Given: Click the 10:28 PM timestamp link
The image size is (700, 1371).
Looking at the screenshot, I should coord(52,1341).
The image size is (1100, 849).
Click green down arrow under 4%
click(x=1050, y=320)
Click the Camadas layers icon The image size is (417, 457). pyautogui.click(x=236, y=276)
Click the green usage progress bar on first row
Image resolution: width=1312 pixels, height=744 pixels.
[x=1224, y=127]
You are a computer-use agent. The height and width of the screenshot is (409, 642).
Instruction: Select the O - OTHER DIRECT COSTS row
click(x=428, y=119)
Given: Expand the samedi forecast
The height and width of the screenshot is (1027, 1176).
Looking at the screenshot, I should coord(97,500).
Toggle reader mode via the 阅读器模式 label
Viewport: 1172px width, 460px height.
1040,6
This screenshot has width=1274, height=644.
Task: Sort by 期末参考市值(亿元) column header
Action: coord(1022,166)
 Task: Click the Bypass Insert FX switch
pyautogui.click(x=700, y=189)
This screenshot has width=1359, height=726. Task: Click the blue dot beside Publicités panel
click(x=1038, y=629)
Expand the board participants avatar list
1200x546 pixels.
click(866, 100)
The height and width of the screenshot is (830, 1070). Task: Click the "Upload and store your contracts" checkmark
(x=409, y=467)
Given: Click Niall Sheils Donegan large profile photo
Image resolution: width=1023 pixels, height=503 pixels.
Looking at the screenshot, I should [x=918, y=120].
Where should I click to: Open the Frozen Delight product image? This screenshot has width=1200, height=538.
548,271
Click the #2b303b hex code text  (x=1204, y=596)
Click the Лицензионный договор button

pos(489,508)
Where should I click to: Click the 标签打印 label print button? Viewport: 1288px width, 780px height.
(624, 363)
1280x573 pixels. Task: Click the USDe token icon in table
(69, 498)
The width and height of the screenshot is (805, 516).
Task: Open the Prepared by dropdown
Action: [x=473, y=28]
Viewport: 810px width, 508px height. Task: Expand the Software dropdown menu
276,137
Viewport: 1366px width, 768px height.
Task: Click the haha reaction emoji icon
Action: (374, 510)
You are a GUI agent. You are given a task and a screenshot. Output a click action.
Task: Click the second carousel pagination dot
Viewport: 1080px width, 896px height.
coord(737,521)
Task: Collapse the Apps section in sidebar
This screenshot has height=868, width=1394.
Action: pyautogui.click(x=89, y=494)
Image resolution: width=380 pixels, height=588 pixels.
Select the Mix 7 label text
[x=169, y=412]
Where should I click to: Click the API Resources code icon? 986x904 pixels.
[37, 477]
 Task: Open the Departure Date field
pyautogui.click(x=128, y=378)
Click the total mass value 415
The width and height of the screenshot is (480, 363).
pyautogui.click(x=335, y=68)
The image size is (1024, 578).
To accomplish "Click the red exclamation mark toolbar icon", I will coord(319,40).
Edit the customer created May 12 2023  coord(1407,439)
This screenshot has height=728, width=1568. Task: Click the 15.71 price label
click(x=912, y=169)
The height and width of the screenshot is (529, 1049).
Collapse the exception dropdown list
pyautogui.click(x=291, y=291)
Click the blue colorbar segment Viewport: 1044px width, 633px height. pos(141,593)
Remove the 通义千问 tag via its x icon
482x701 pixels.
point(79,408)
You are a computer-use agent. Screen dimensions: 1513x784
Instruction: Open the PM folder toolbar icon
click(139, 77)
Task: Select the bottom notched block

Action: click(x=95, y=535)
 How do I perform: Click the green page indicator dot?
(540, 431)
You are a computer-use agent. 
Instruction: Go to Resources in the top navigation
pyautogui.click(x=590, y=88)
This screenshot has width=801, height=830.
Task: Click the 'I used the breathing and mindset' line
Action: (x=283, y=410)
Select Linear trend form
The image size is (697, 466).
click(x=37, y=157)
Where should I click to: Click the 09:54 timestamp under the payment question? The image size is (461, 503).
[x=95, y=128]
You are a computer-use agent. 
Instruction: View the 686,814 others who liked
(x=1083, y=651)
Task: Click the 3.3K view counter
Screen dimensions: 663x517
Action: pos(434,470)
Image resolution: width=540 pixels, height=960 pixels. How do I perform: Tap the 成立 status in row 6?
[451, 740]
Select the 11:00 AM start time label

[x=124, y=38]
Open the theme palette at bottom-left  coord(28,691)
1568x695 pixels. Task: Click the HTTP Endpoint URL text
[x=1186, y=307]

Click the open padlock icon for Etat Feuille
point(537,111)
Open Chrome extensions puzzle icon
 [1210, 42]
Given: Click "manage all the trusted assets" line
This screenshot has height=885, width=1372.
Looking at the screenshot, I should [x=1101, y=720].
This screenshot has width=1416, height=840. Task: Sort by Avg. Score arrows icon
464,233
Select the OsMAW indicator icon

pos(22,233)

.....

Exercise aim: Extract every record. Keep wording exact.

Task result:
Given: Click the 10:28 PM timestamp link
The image size is (700, 1371).
Looking at the screenshot, I should coord(52,1341).
The image size is (1100, 849).
Click green down arrow under 4%
click(x=1050, y=320)
Click the Camadas layers icon The image size is (417, 457). pyautogui.click(x=236, y=276)
Click the green usage progress bar on first row
Image resolution: width=1312 pixels, height=744 pixels.
[x=1224, y=127]
You are a computer-use agent. The height and width of the screenshot is (409, 642).
Instruction: Select the O - OTHER DIRECT COSTS row
click(x=428, y=119)
Given: Expand the samedi forecast
The height and width of the screenshot is (1027, 1176).
Looking at the screenshot, I should coord(97,500).
Toggle reader mode via the 阅读器模式 label
Viewport: 1172px width, 460px height.
1040,6
This screenshot has width=1274, height=644.
Task: Sort by 期末参考市值(亿元) column header
Action: coord(1022,166)
 Task: Click the Bypass Insert FX switch
pyautogui.click(x=700, y=189)
This screenshot has width=1359, height=726. Task: Click the blue dot beside Publicités panel
click(x=1038, y=629)
Expand the board participants avatar list
1200x546 pixels.
click(866, 100)
The height and width of the screenshot is (830, 1070). Task: Click the "Upload and store your contracts" checkmark
(x=409, y=467)
Given: Click Niall Sheils Donegan large profile photo
Image resolution: width=1023 pixels, height=503 pixels.
Looking at the screenshot, I should [x=918, y=120].
Where should I click to: Open the Frozen Delight product image? This screenshot has width=1200, height=538.
548,271
Click the #2b303b hex code text  (x=1204, y=596)
Click the Лицензионный договор button

pos(489,508)
Where should I click to: Click the 标签打印 label print button? Viewport: 1288px width, 780px height.
(624, 363)
1280x573 pixels. Task: Click the USDe token icon in table
(69, 498)
The width and height of the screenshot is (805, 516).
Task: Open the Prepared by dropdown
Action: [x=473, y=28]
Viewport: 810px width, 508px height. Task: Expand the Software dropdown menu
276,137
Viewport: 1366px width, 768px height.
Task: Click the haha reaction emoji icon
Action: (374, 510)
You are a GUI agent. You are given a task and a screenshot. Output a click action.
Task: Click the second carousel pagination dot
Viewport: 1080px width, 896px height.
coord(737,521)
Task: Collapse the Apps section in sidebar
This screenshot has height=868, width=1394.
Action: pyautogui.click(x=89, y=494)
Image resolution: width=380 pixels, height=588 pixels.
Select the Mix 7 label text
[x=169, y=412]
Where should I click to: Click the API Resources code icon? 986x904 pixels.
[37, 477]
 Task: Open the Departure Date field
pyautogui.click(x=128, y=378)
Click the total mass value 415
The width and height of the screenshot is (480, 363).
pyautogui.click(x=335, y=68)
The image size is (1024, 578).
To accomplish "Click the red exclamation mark toolbar icon", I will coord(319,40).
Edit the customer created May 12 2023  coord(1407,439)
This screenshot has height=728, width=1568. Task: Click the 15.71 price label
click(x=912, y=169)
The height and width of the screenshot is (529, 1049).
Collapse the exception dropdown list
pyautogui.click(x=291, y=291)
Click the blue colorbar segment Viewport: 1044px width, 633px height. pos(141,593)
Remove the 通义千问 tag via its x icon
482x701 pixels.
point(79,408)
You are a computer-use agent. Screen dimensions: 1513x784
Instruction: Open the PM folder toolbar icon
click(139, 77)
Task: Select the bottom notched block

Action: click(x=95, y=535)
 How do I perform: Click the green page indicator dot?
(540, 431)
You are a computer-use agent. 
Instruction: Go to Resources in the top navigation
pyautogui.click(x=590, y=88)
This screenshot has width=801, height=830.
Task: Click the 'I used the breathing and mindset' line
Action: (x=283, y=410)
Select Linear trend form
The image size is (697, 466).
click(x=37, y=157)
Where should I click to: Click the 09:54 timestamp under the payment question? The image size is (461, 503).
[x=95, y=128]
You are a computer-use agent. 
Instruction: View the 686,814 others who liked
(x=1083, y=651)
Task: Click the 3.3K view counter
Screen dimensions: 663x517
Action: pos(434,470)
Image resolution: width=540 pixels, height=960 pixels. How do I perform: Tap the 成立 status in row 6?
[451, 740]
Select the 11:00 AM start time label

[x=124, y=38]
Open the theme palette at bottom-left  coord(28,691)
1568x695 pixels. Task: Click the HTTP Endpoint URL text
[x=1186, y=307]

Click the open padlock icon for Etat Feuille
point(537,111)
Open Chrome extensions puzzle icon
 [1210, 42]
Given: Click "manage all the trusted assets" line
This screenshot has height=885, width=1372.
Looking at the screenshot, I should [x=1101, y=720].
This screenshot has width=1416, height=840. Task: Sort by Avg. Score arrows icon
464,233
Select the OsMAW indicator icon

pos(22,233)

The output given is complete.